[Records contained in a dataset]
• • • •

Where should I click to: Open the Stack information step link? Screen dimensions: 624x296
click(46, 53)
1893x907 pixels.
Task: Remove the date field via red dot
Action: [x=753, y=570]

• • • •

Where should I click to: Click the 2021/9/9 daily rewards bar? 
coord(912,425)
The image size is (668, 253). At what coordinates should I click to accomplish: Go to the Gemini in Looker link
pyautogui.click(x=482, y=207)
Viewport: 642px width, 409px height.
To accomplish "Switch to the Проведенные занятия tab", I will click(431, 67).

• • • •

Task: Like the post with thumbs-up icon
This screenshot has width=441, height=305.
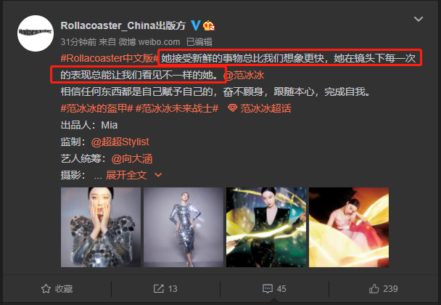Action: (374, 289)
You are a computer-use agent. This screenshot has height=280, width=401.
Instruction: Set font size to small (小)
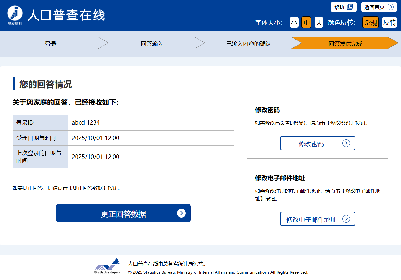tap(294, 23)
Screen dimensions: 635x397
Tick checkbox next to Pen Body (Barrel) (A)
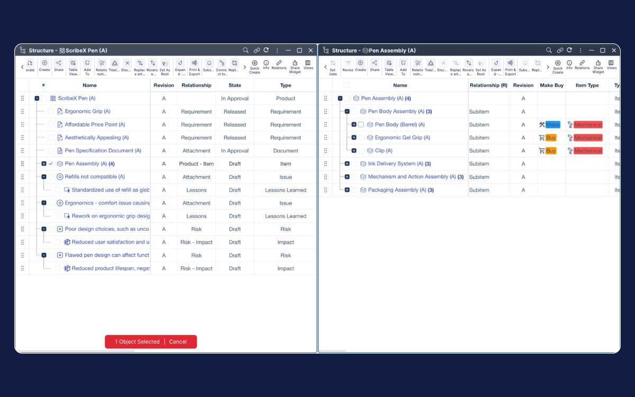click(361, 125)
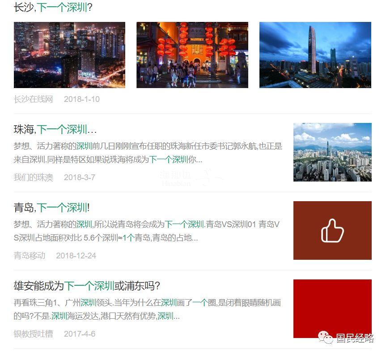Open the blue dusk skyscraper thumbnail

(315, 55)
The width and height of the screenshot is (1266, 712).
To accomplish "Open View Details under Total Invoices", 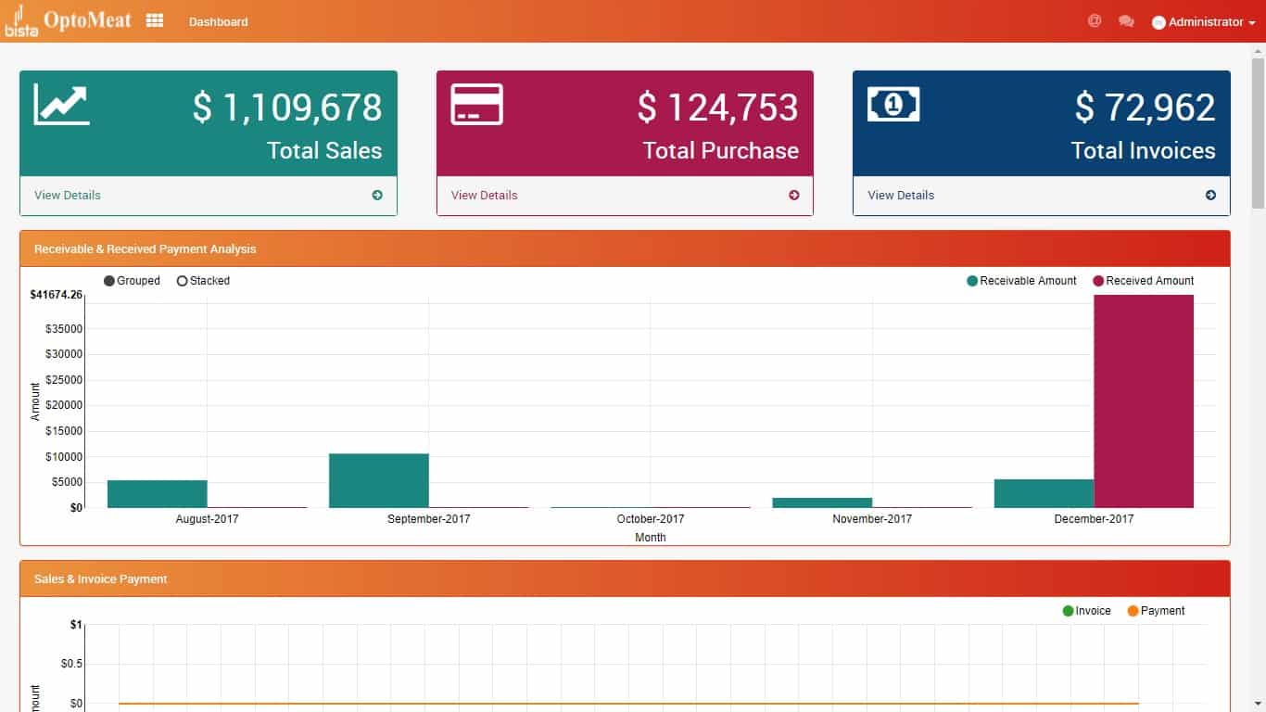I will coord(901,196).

• • • •

What is needed is an exact copy of the lines above, from the one holding "Task: Like the post with thumbs-up icon" down to the one holding "Screen dimensions: 635x397", with those two included and the pictures left out.

*Output for this task*.
Task: Like the post with thumbs-up icon
This screenshot has width=441, height=305.
Action: (374, 289)
You are a computer-use agent. This screenshot has height=280, width=401.
Instruction: Set font size to small (小)
tap(294, 23)
Screen dimensions: 635x397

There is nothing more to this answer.